Description
This Chocolate Peanut Butter Banana Bread is a decadent twist on the classic banana bread, combining rich cocoa and creamy peanut butter for a moist, flavorful loaf. With mashed bananas for natural sweetness and a luscious peanut butter drizzle topping, it’s a perfect treat for breakfast or dessert.
Ingredients
Main Ingredients
- 1/3 cup peanut butter, slightly melted
- 1 cup sugar
- 1 cup mashed bananas
- 1/2 cup vegetable oil
- 2 eggs
- 1 teaspoon vanilla extract
- 1 cup all-purpose flour
- 1/2 cup cocoa powder
- 1 teaspoon baking soda
- 1/2 teaspoon salt
Topping Ingredients
- Banana slices (optional, from about 1/2 a banana)
- 3 tablespoons creamy peanut butter (preferably not natural, like Skippy)
Instructions
- Preheat and Prepare Pan: Preheat your oven to 350°F (175°C). Line a large loaf pan with parchment paper and set it aside to ensure your bread won’t stick.
- Mix Wet Ingredients: In a large bowl, combine the slightly melted peanut butter, sugar, mashed bananas, vegetable oil, and eggs. Mix thoroughly until well blended.

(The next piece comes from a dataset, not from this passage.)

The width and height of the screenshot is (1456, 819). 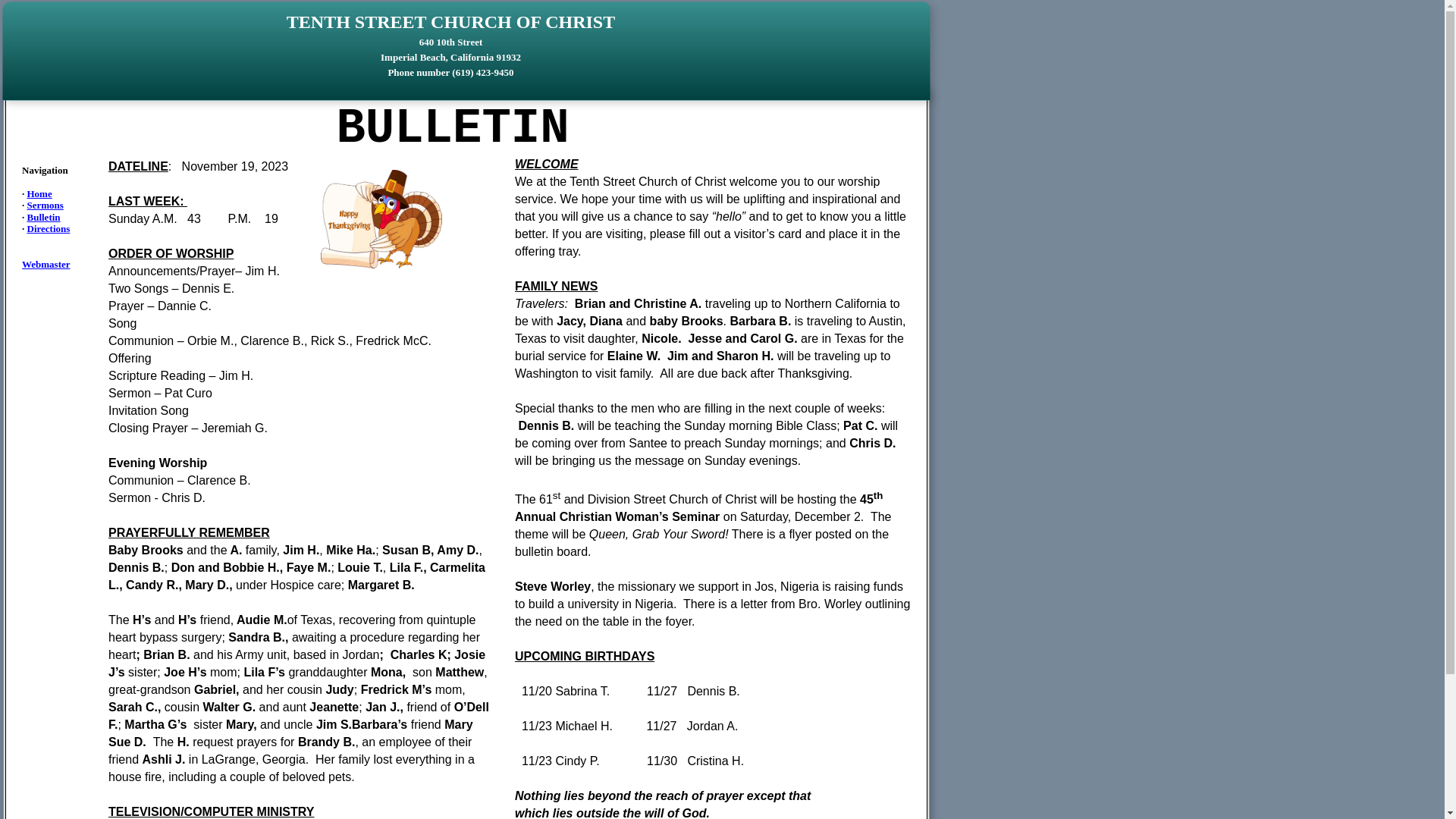 What do you see at coordinates (49, 228) in the screenshot?
I see `'Directions'` at bounding box center [49, 228].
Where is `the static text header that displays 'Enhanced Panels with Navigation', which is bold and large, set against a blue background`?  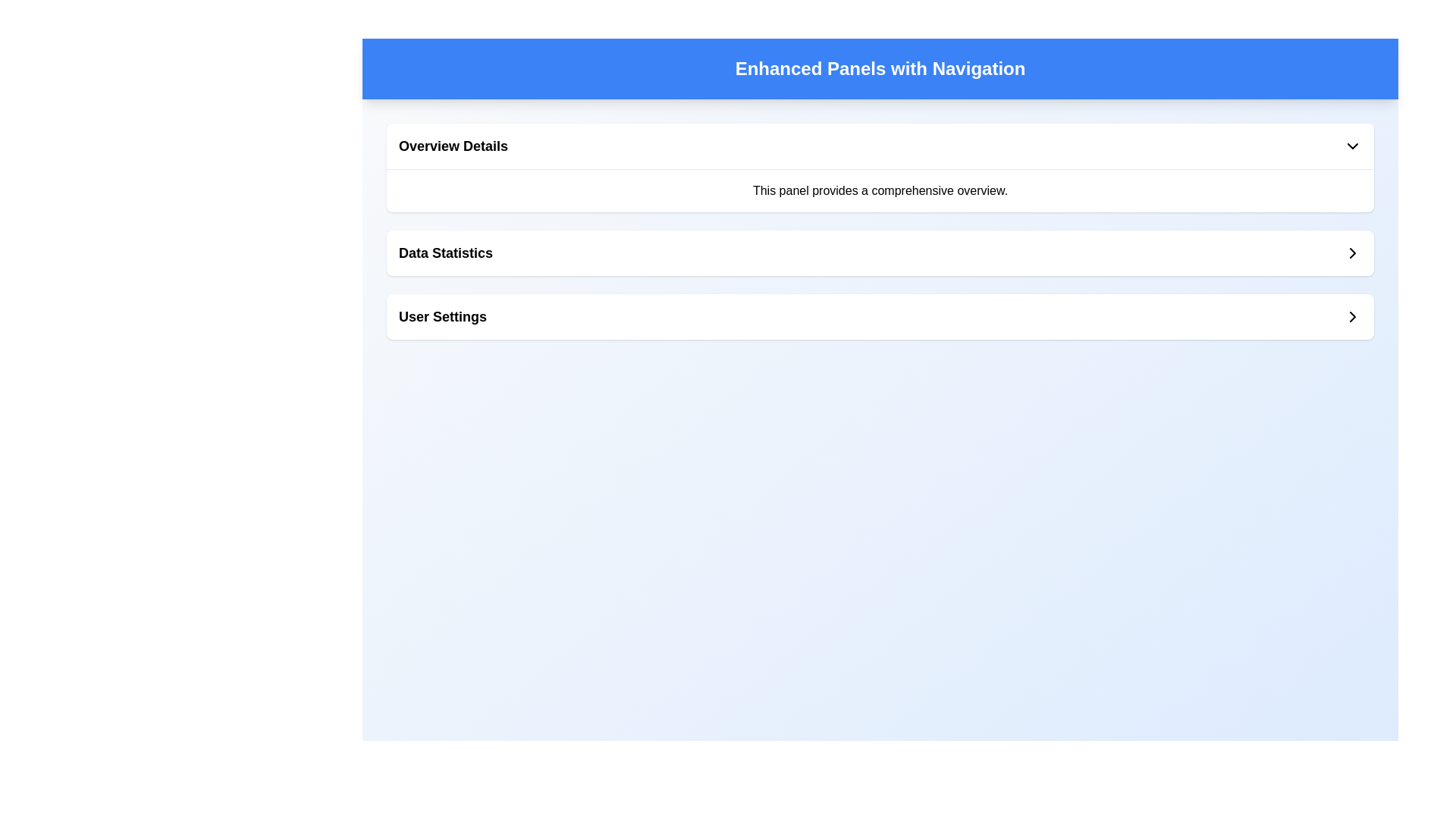 the static text header that displays 'Enhanced Panels with Navigation', which is bold and large, set against a blue background is located at coordinates (880, 69).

- Add Dry Ingredients: Stir in cocoa powder, baking soda, salt, and vanilla extract into the wet mixture. Finally, fold in the all-purpose flour until just combined, careful not to overmix.
- Pour and Top: Pour the batter into the prepared loaf pan. Arrange thin slices of banana on top for an optional fruity garnish and added texture.
- Bake: Bake in the preheated oven for about 55 minutes, or until a knife inserted into the center comes out clean. Remove from oven and cool on a wire rack for 20 minutes.
- Prepare Peanut Butter Drizzle: In a microwave-safe bowl, melt 3 tablespoons of creamy peanut butter by heating for 30 seconds, then stir. If needed, microwave for an additional 15 seconds until creamy and slightly runny.
- Finish and Serve: Drizzle the melted peanut butter evenly over the loaf. Slice and serve while slightly warm or at room temperature.
Notes
- Use creamy peanut butter that’s not natural to ensure it melts smoothly for the drizzle.
- Do not overmix the batter after adding flour to keep the bread tender and moist.
- You can substitute vegetable oil with a mild-flavored oil like canola if desired.
- If bananas are very ripe, reduce sugar slightly as they add extra sweetness.
- Store leftovers tightly wrapped at room temperature for up to 3 days or refrigerate for up to a week.